Assigning runs to GPUs

I am working on a system with 3 GPUs. I have a set of 14 runs that I want to queue up. I want to assign each run to a single GPU, so that at any given time, there are only 3 runs active, and once a GPU has finished processing a single run, the next run in the queue will be loaded.

Is what I am asking for possible, and what is the best way to go about it? I have tried both queue’s and dask, and can’t seem to do what I am suggesting. I keep getting runs assigned across GPU’s.

I use a very similar workflow, check out my reply here Distributing runs on a multi-gpu machine - #3 by mtmccann and let me know if it works for you.

Hi,

Thanks for your response! I did see that posting. Maybe I implemented it incorrectly, could I please get some more details on what you did?

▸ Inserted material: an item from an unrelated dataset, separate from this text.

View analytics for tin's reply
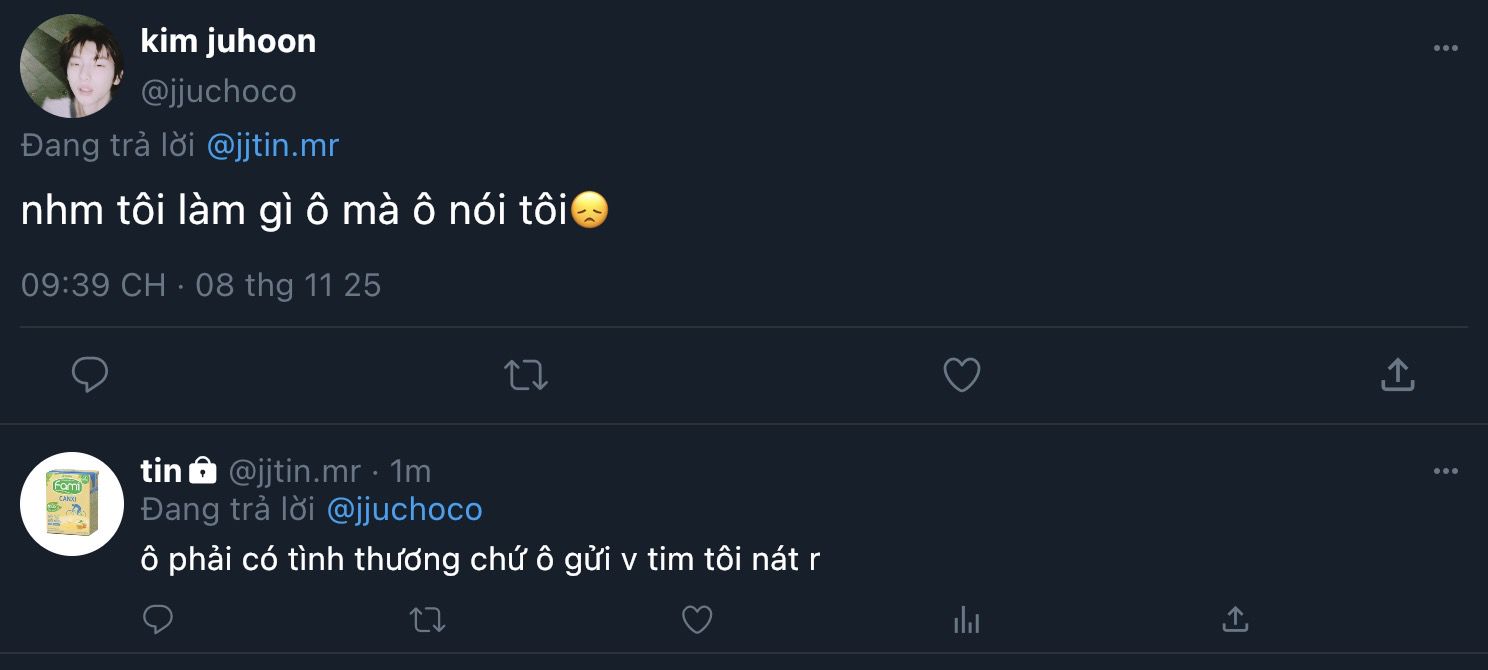 click(x=966, y=620)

First I created the queues using your code-
for i in {1,2,3}; do guild run --background --yes queue gpus=$i; done

Now when I run a job, do I still need to specify a GPU? I did not, and saw that my runs were still getting distributed across GPU’s. I ran this-
guild run --stage-trials train.py

And I ran it separately for multiple cases.( I have multiple flags which differ between each run so I can’t just create a batch in one line). But my runs were getting split across GPU’s. Do I need to explicitly assign each job to a GPU? If so, doesn’t that defeat the benefit of the queue, where I just want any of my queued up jobs to be taken up by the next free GPU?

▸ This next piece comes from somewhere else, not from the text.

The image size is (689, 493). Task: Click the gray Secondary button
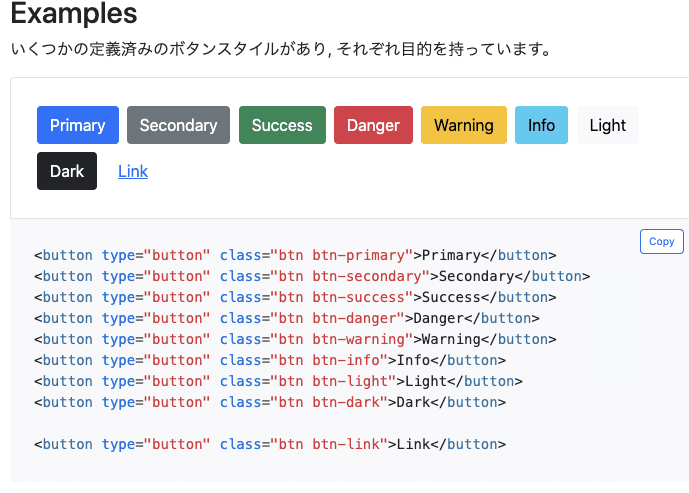coord(178,125)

I’m not sure what you mean by “my runs were still getting distributed across GPU’s”. Does that mean one run was using multiple GPUs, or that each run was on a different GPU?

I would recommend using standard queues with gpus set for each of your GPUs:

guild run queue gpus=[0,1,2] --background

Here’s a script I used to check the behavior:

# test_cuda.py

import os
import random
import time

from torch import cuda

id = None
cuda_timeout = 10

if id is not None:
    print(f"test_cuda {id}")

print(f"CUDA_VISIBLE_DEVICES: {os.getenv('CUDA_VISIBLE_DEVICES', '<unset>')}")

timeout = time.time() + cuda_timeout
cur = None
while time.time() < timeout:
    try:
        cur = cuda.current_device();
    except RuntimeError:
        time.sleep(1)
    else:
        break
if cur is None:
    raise SystemExit("ERROR: CUDA not available")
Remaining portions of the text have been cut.